Records supplied:

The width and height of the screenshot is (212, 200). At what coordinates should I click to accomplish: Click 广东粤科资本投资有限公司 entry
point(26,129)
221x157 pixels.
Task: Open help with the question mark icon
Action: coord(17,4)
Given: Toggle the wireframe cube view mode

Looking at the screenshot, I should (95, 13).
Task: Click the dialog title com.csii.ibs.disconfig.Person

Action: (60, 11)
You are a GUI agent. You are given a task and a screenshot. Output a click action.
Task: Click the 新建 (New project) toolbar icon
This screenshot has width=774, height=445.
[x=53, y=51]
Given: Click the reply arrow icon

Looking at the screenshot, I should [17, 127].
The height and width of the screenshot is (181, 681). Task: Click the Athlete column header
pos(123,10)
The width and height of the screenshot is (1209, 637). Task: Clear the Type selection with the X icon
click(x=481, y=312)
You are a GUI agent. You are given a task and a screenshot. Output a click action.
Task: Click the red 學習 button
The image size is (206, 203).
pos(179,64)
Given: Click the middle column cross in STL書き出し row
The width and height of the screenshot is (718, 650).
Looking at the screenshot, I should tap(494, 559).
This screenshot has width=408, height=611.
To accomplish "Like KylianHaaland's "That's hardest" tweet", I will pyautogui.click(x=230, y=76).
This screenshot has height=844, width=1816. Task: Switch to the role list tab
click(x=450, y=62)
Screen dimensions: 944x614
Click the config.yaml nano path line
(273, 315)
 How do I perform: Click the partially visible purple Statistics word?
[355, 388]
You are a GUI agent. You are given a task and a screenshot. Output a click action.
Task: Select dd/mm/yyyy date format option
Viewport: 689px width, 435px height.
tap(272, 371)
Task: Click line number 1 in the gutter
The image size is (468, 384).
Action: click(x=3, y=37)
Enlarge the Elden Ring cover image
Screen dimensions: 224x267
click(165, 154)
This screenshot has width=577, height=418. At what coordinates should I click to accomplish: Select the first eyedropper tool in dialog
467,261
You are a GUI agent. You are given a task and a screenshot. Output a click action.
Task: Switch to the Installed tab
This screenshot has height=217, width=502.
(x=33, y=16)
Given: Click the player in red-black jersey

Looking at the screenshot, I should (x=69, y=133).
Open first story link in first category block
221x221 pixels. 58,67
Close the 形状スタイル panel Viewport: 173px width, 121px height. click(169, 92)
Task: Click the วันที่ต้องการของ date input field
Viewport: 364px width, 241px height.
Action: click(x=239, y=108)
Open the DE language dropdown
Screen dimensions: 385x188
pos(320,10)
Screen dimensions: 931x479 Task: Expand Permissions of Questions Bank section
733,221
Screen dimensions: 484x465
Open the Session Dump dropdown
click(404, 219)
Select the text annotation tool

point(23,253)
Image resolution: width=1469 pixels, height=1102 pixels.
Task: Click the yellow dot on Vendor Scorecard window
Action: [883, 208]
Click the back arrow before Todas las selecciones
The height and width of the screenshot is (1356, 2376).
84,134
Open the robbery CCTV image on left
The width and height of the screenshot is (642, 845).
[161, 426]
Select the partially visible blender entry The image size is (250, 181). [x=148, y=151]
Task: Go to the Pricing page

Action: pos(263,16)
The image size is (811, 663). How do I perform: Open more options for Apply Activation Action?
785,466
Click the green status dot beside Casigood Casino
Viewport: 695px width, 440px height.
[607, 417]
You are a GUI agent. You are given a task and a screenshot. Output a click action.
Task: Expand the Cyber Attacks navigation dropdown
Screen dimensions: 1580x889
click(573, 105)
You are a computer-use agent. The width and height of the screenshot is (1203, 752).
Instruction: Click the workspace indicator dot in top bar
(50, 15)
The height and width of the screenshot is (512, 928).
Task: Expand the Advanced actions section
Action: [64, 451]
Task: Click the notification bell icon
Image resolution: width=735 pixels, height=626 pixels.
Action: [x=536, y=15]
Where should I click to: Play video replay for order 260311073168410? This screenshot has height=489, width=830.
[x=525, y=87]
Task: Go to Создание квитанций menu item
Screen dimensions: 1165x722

Task item: Using the entries above, return exactly the lines from the line with "The image size is (468, 384)." to the line with "Close the 形状スタイル", counting both of those lines.

Written answer:
The image size is (468, 384).
Action: click(x=3, y=37)
Enlarge the Elden Ring cover image
Screen dimensions: 224x267
click(165, 154)
This screenshot has width=577, height=418. At what coordinates should I click to accomplish: Select the first eyedropper tool in dialog
467,261
You are a GUI agent. You are given a task and a screenshot. Output a click action.
Task: Switch to the Installed tab
This screenshot has height=217, width=502.
(x=33, y=16)
Given: Click the player in red-black jersey

Looking at the screenshot, I should (x=69, y=133).
Open first story link in first category block
221x221 pixels. 58,67
Close the 形状スタイル panel Viewport: 173px width, 121px height. click(169, 92)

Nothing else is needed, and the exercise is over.